Heart failure affects over 40 million people globally and accounts for 1-2% of the total healthcare spend. Yet, some treatments, such as Cardiac Resynchronization Therapy, have non-responder rates of between 30-50%. At the Deep Learning in Healthcare Summit in London this September, Peter Mountney, Program Manager and Senior Key Expert Scientist at Siemens Healthineers addressed some of the challenges of using deep learning with limited data and when ground truth data is not available and show how we are using imitation learning to help doctors perform challenging tasks in stressful situations. At the event, we caught up with Peter to find out some more about his work in the field.

Give me a brief overview of your background - what came first, healthcare or AI?

During my undergraduate studies, I was really interested in computer vision and how it could be used to detect and track object or people. I worked on tracking footballers movements from video footage. It was a lot of fun but after I graduated I wanted to experience industry and went to work for a dotcom for a couple of years. I then returned to academia and started my PhD, I wanted to used what I had learned in computer vision and apply it in medical imaging and surgical robotic vision. It was during my PhD that I really started to see the power of using machine learning in computer vision through techniques like decision trees and randomized forests which were popular at the time.

Tell me about your role and current work at Siemens Healthineers

I am a Key Expert Scientist on AI and Quantum Technologies and I run our special projects team in the UK. I lead programmes of research across the technology reediness spectrum from highly innovative early research to deploying clinical prototypes. My focus is on translating research so that it is practical and usable and can have an impact on patients and doctors. I have a strong interest in intervention imaging.

What problems are Siemens Healthineers trying to solve with deep learning?

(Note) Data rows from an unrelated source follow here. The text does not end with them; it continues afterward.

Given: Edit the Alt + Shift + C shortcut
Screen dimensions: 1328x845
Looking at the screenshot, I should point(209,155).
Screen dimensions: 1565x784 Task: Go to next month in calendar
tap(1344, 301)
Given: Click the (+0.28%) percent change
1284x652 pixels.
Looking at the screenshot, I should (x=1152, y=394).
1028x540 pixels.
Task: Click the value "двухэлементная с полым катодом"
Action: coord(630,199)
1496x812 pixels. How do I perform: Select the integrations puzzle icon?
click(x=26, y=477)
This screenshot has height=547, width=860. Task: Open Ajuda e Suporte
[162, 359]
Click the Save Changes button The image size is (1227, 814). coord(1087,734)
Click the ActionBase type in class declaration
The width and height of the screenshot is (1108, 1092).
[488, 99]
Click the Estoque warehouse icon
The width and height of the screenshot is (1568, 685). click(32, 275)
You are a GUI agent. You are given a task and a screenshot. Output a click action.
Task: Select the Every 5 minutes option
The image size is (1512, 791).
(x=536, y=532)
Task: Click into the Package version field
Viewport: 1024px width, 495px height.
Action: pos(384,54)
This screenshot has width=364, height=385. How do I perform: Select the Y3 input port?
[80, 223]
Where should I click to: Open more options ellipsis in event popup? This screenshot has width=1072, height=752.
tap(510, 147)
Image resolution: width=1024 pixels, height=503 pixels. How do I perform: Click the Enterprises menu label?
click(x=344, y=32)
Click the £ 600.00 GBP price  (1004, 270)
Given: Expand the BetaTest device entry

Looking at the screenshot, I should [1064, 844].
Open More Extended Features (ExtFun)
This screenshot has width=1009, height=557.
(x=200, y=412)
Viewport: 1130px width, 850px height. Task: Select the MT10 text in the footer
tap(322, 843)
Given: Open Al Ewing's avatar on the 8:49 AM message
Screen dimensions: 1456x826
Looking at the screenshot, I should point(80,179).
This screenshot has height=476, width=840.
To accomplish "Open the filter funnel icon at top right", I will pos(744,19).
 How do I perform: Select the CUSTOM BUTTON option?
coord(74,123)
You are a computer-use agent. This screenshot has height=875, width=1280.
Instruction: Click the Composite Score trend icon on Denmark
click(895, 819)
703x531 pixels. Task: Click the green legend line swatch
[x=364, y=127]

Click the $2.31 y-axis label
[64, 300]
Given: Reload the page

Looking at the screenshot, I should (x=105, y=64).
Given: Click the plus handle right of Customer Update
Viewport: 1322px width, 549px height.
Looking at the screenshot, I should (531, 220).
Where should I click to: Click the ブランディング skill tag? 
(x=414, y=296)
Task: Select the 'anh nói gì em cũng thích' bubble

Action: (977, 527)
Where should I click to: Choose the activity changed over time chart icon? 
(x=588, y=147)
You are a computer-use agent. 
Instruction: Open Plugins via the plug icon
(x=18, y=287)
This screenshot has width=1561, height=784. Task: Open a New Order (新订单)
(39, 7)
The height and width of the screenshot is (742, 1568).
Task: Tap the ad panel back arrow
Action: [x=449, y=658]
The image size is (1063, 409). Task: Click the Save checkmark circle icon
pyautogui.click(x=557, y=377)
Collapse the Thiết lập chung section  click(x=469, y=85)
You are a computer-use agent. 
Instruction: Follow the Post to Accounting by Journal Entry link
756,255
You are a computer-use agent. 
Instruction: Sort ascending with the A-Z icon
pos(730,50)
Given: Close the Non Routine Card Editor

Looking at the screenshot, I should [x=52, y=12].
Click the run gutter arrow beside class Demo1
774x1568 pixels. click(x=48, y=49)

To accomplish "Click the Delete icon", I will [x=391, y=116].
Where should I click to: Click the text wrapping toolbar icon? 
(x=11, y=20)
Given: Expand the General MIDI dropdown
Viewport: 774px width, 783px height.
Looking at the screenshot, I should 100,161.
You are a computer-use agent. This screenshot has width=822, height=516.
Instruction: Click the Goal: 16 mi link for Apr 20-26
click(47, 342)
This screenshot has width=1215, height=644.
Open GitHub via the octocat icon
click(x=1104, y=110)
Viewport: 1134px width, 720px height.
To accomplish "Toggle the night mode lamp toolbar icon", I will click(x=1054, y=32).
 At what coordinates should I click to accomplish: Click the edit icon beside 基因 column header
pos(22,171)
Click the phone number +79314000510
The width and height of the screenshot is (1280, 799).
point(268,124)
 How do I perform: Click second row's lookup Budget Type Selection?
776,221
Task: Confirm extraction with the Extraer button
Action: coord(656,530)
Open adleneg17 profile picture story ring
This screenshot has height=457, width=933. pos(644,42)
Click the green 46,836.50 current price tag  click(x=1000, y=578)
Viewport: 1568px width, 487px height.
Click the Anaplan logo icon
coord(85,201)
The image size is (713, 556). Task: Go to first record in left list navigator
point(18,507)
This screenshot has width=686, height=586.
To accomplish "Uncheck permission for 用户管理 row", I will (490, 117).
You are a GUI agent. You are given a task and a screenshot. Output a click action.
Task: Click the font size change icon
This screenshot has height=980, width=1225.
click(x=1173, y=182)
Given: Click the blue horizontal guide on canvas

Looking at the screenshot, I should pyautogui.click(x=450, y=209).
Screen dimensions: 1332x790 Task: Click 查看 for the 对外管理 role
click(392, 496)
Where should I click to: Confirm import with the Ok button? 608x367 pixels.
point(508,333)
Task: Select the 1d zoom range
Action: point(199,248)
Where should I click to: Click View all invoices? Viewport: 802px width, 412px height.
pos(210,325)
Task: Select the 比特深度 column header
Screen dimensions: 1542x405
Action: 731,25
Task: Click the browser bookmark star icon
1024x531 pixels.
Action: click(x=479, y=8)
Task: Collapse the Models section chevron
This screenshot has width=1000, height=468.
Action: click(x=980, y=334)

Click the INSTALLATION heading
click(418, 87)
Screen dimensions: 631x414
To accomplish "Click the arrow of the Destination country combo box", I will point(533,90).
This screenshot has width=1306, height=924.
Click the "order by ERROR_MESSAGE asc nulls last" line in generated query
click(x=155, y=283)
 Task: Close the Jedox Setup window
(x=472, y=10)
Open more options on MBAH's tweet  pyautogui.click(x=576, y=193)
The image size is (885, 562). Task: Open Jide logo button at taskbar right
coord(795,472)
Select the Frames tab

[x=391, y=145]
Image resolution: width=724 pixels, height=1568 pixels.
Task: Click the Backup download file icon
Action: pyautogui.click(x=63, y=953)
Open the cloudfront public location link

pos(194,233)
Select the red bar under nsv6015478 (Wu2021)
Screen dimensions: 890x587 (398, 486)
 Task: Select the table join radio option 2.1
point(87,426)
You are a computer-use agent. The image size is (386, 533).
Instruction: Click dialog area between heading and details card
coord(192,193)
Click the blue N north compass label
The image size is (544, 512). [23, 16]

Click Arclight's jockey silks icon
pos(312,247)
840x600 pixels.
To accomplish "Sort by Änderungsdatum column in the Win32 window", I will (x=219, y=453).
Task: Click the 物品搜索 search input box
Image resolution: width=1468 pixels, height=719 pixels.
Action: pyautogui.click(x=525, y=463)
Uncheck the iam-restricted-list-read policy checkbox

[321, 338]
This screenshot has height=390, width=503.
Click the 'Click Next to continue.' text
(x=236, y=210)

Everything in medical imaging. Siemens Healthineers has been very strong on machine learning for a long time. We have multiple products on the market that use deep learning. You will find Siemens products across the clinical spectrum and through hospitals from diagnostic imaging to interventional X-ray, molecular testing to Imaging IT. We are using ML to improve imaging workflows, detect/measure/ quantify disease, predict/plan/prescribe and population health management.

What are the main challenges in implementing deep learning for cardiac interventions and why do they exist?

Two of the main challenges are data and clinical workflows.  There are many data related problems, multiple modalities, incomplete datasets, lack of ground truth data, small datasets. This creates a research environment that is very different from working on public datasets like MNIST or CIFAR.

When deploying deep learning into hospitals it is important to have the clinical workflow at the forefront of your mind. Our products and solutions must be easy to use and clinically adoptable if they are going to impact patients.

How do you see AI changing the landscape of healthcare more generally in the next 5 years?

We expect AI algorithms to help speed up clinical workflows, prevent diagnostic errors and lead to sustained productivity increases. Artificial intelligence could lead to more precise results and more meaningful prognostic risk scores.  More broadly in healthcare we will see AI being used for drug development, population healthcare management and being used to deliver new digital health services that enable patients faster and broader access to clinical services and increased assistive living at home.

What developments of AI are you most excited for, and which industries do you think will be most impacted?

I have a keen interest in quantum machine learning or machine learning algorithms that use quantum computers. Quantum computer do not use bit, they have a fundamentally different building block called a qubit that exploit the quantum mechanical properties of superposition and entanglement. This is a nascent research topic but could facilitate the next leap forward in machine learning. One of the potential early applications will be chemistry.

What have you most enjoyed about the RE•WORK Summit so far?

It is great to see what the healthcare community using deep learning for and the creative ways they are using it to positively impact our society. I am always keen to hear about new applications and people’s experiences translating research into clinically usable systems.